▶ **TEXT EXCERPT**
:::::

When the AFT studied the NCLB, they found a mess. States have a jumble of assessment schemes, not necessarily based on the actual tests: eleven states match their tests with assessment. Sometimes the authors of the assessment schemes were asleep: one state uses the same standards for the second and eighth grades. [The previous Biweekly erroneously said that 70 % of the schools did not make Adequate Yearly Progress, when in fact it was 30 % that failed to do so.] When Paul Pederson of Harvard (he is the Henry Lee Shattuck Professor of Government and Director of the Program on Education Policy and Governance -- and Cortese described him as "NOT a friend of ours") looked at the NCLB, he concluded that Adequate Yearly Progress was an inaccurate school measure -- and in fact, Florida's results were indistinguishable from random.

Cortese concluded with a discussion of accountability. Schools that "fail" have two years to recover or face sanctions. Cortese did not go into the problem that "failure" might be a random event [readers may recall that some Florida schools got quite different evaluations at the state and federal levels], but instead proposed that schools in trouble should get assistance. Then she turned on the government, saying that if politicians provide inadequate resources, they should be held accountable. As an example, she said many urban districts lack texts and try to hoard them in strange ways (largely by keeping them out of the hands of students).

NEA Executive Committee Member Becky Pringle also addressed the effects of the NCLB Act. At present, no state is in compliance, which may be understandable as the federal government isn't either: as mentioned in the last Biweekly, the federal government has not fully funded the NCLB. Even more alarming, the mean deficit is increasing:
spacer For fiscal year 2002, $ 4.2 billion
spacer For fiscal year 2003, $ 5.4 billion
spacer For fiscal year 2004, $ 7.6 billion
spacer For fiscal year 2005, $ 9.8 billion
spacer For fiscal year 2006, $ 13.4 billion
Pringle then outlined outlined seven classes of criteria for accountability that the NEA would be pursuing:

  1. Experience beyond the school, from Pre-K to after school, including counseling and health.
  2. High expectations and standards in a rich and comprehensive curriculum that includes music, social studies, etc.
  3. Physical and work conditions, from supplies and infrastructure to time for planning.
  4. A qualified, stable, caring and dedicated workforce.
  5. Shared responsibility and accountability for all participants -- including the politicians.
  6. Parental, family, and community involvement and engagement.

:::::

▶ **SET EXERCISE 1**
Extract from the passage on the NCLB the span from "1. Experience beyond" up to and including "time for planning.", copied word for word.
▶ **SET EXERCISE 2**
Extend the passage on the NCLB, picking up right after its final sentence.

▶ **DATA LINES**
:::::

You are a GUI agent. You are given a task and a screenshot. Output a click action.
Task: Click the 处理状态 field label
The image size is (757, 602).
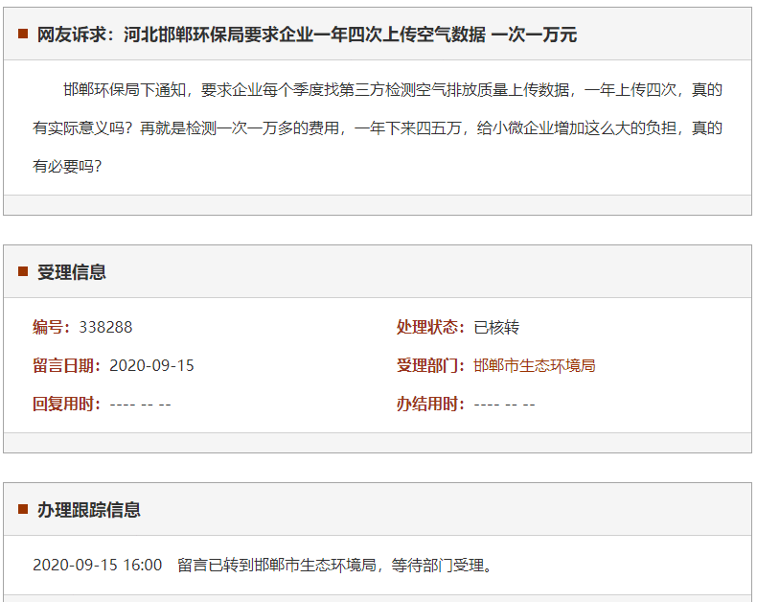point(431,327)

:::::

▶ **EXERCISE RESULT 1**
1. Experience beyond the school, from Pre-K to after school, including counseling and health.
  2. High expectations and standards in a rich and comprehensive curriculum that includes music, social studies, etc.
  3. Physical and work conditions, from supplies and infrastructure to time for planning.

▶ **EXERCISE RESULT 2**
  7. The necessary funding to make all this work, equitably appropriated.
Pringle then went on to the NEA's priorities, beginning with accountability (using broader measures than those proposed by the NCLB), class size, and attracting qualified personnel with better compensation and work conditions.

The issue affects higher education in at least two ways. First, freshmen are increasingly students who have been taught courses designed to prepare them for particular standardized tests -- not for the next course or any other such distant goal. Second, testing enthusiasts are touting standardized exams for higher education, which would result in pressure on us to teach to such exams.

The Long Range Plan

One of the primary duties of the leadership of a university is to plan for the future. Such plans should not be too rigid -- the Duke of Wellington once ascribed his victory at Waterloo to his own habit of making plans out of string while Napoleon made plans out of wire -- but it should at least be descriptive enough to keep us honest and to keep our eyes on the ball.

That brings us to USF's plan. Like many institutions, USF has a Strategic Plan. This plan describes USF's goals for five years, at the end of which one would expect an assessment of progress made, and the development of a new plan. The period of the 2002 - 2007 plan is coming to an end, and the 2007 - 2012 plan is being formulated. The old plan is on-line, as is a UFF commentary on it.

We are now in the midst of a comment period: the Administration has posted a draft, and has requested comments by November 24. UFF does not have an official role here -- although we do retain the right to submit comments -- but we do have some unsolicited advice.

First of all, while some of the plan is actually carried out by the Administration and the Board (e.g., obtaining and allocating funds), much of it is either the direct (amount of research done) or indirect (number of external honors awarded) result of faculty activity. That means that the new plan needs more than faculty comments. It needs faculty involvement. There are two reasons for this.

First, there is a common bureaucratic delusion that confuses action and activity. Just because some body composes a plan doesn't mean that it will happen -- not even if (by some miracle) necessary funding appears. The planners need to know what faculty are doing and where they are going in order to build on success rather than on thin air.

Second, a plan presented from on high with much pomp and condescension has only the Powers That Be committed to it: if faculty had no part in actually developing it, why should we be committed to it? The same goes for the community, and the Board should not make the mistake that it is the community incarnate (any more than that the Administration is the university incarnate), and a plan produced behind closed doors does not have any community commitment.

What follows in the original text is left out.